De laatste jaren (1983-1994)
In 1983 eindigde Pauls samenwerking met Danielle Caneel. Hij was 86 jaar oud en zijn gezicht begon af te nemen. Zijn penseelvoering werd minder precies, meer impressionistisch.
In 1986 voltooide Paul zijn laatste schilderij: "Calypso", dat een eenzame vrouwenfiguur op een strand toonde - misschien een voorgevoel van het naderende afscheid.
Op 21 december 1989 stierf Anne-Marie "Tam" de Maertelaere, Pauls geliefde echtgenote. Na haar dood stopte Paul volledig met het maken van kunst. "Zonder Tam kan ik niet meer dromen," zei hij. "En zonder dromen kan ik niet schilderen."
Paul bracht zijn laatste jaren door in Veurne, waar hij bijna dagelijks zijn museum in Sint-Idesbald bezocht. Hij overleed op 20 juli 1994, op 96-jarige leeftijd, en werd begraven naast zijn geliefde Tam.
Een blijvend erfgoed
Paul Delvaux liet een oeuvre na van ongeveer 450 schilderijen en duizenden tekeningen. Zijn invloed strekt zich uit ver buiten België: zijn werken hangen in het Metropolitan Museum in New York, het Art Institute of Chicago en de Tate Gallery in Londen.
Meer dan 30 jaar na zijn dood blijft Paul Delvaux een van de meest herkenbare kunstenaars van België. Zijn vermogen om dromen om te zetten in verf, om het mysterie van het alledaagse zichtbaar te maken, maken hem tot een tijdloze meester.

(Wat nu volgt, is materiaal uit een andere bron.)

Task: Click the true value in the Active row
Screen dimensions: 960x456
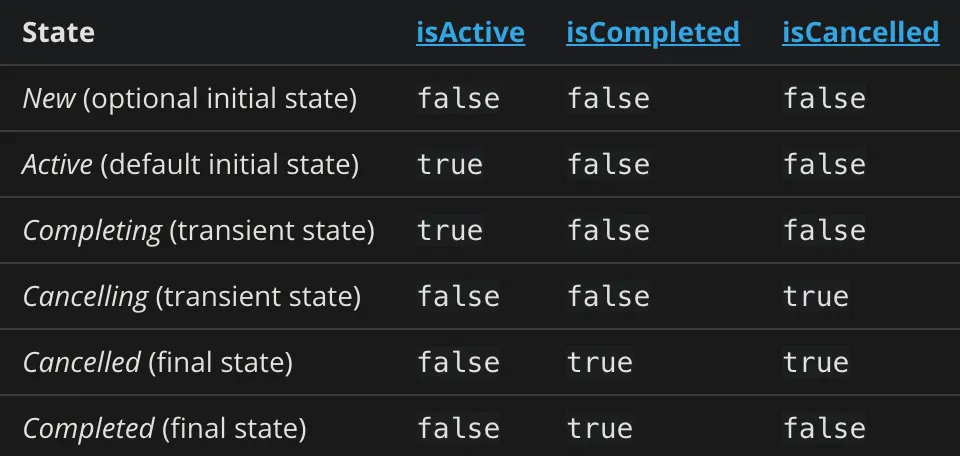Action: (x=450, y=165)
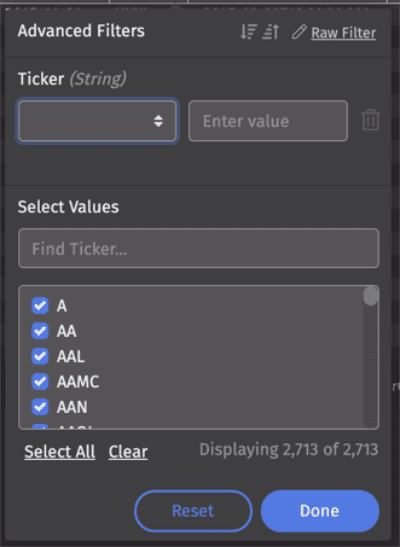
Task: Click the sort descending icon
Action: point(249,32)
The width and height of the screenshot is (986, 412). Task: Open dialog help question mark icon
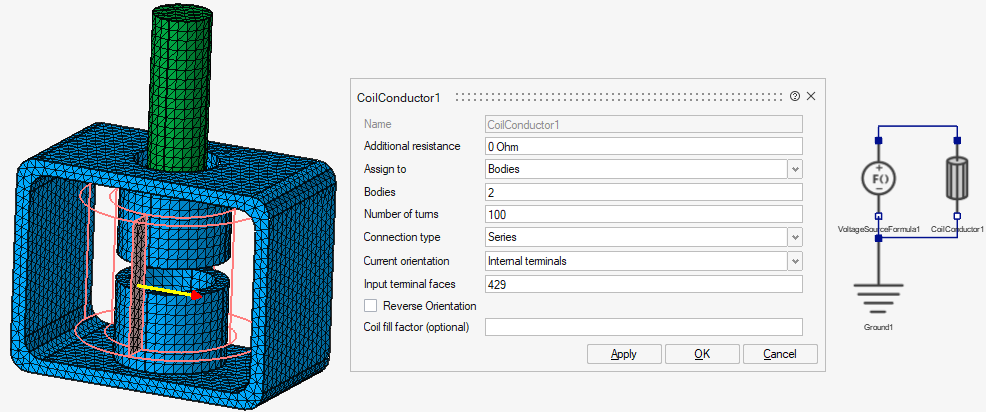[795, 97]
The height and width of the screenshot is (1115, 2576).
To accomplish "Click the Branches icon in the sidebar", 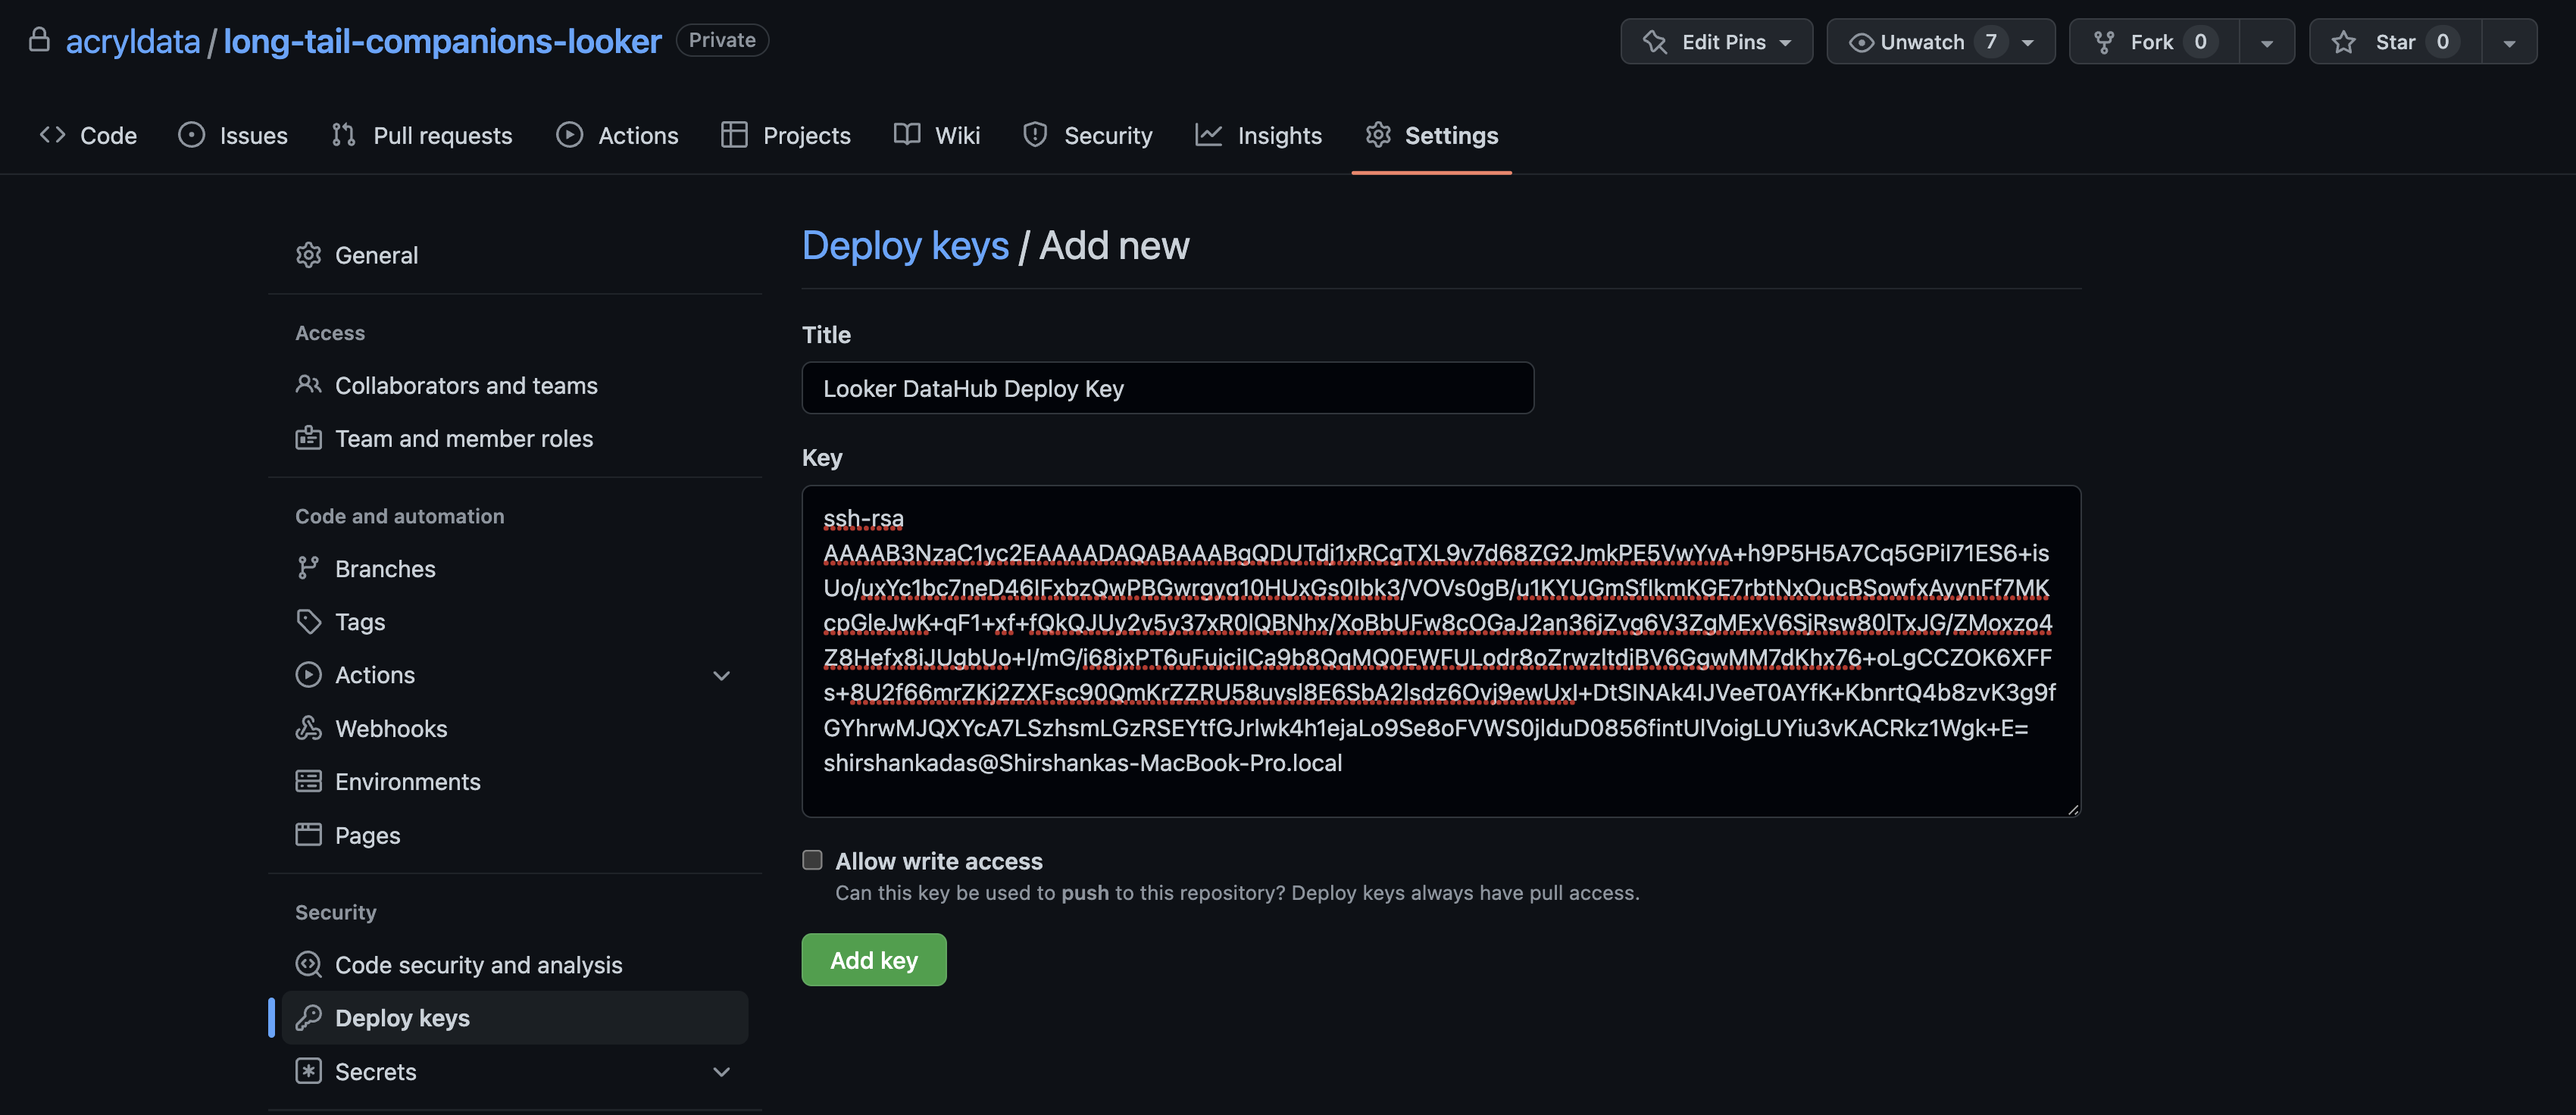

Paul Delvaux schiep een wereld waarin tijd stilstaat en dromen werkelijkheid worden .Zijn schilderijen nodigen uit tot verdwalen in een labyrint van beelden en betekenissen, waarbij elke toeschouwer zijn eigen interpretatie mag geven aan de mysterieuze taferelen. Hij oversteeg het formalistische surrealisme door een persoonlijke mythologie te creëren waarin klassieke schoonheid, moderne vervreemding en poëtische verbeelding harmonieus samensmelten. Zijn kunst blijft relevant omdat ze universele thema's aanraakt: liefde, eenzaamheid, de zoektocht naar schoonheid en de confrontatie met de eindigheid . In een tijd waarin alles snel moet gaan, biedt Delvaux' kunst de zeldzame ervaring van stilte en contemplatie . Zijn verlaten steden en slapende Venus-figuren herinneren ons eraan dat ernaast de hectiek van het dagelijks leven ook ruimte moet zijn voor droom, verbeelding enpoëzie .
De trein naar Delvaux' droomwereld vertrekt elke dag opnieuw – voor wie de moed heeft in te stappen op een reis zonder eindbestemming, maar vol oneindige schoonheid.
Rudi D'Hauwers - 27 augustus 2025
Disclaimer: dit document bevat deels AI-gegenereerde inhoud. Alle intellectuele input en redactionele controle berust bij de auteur.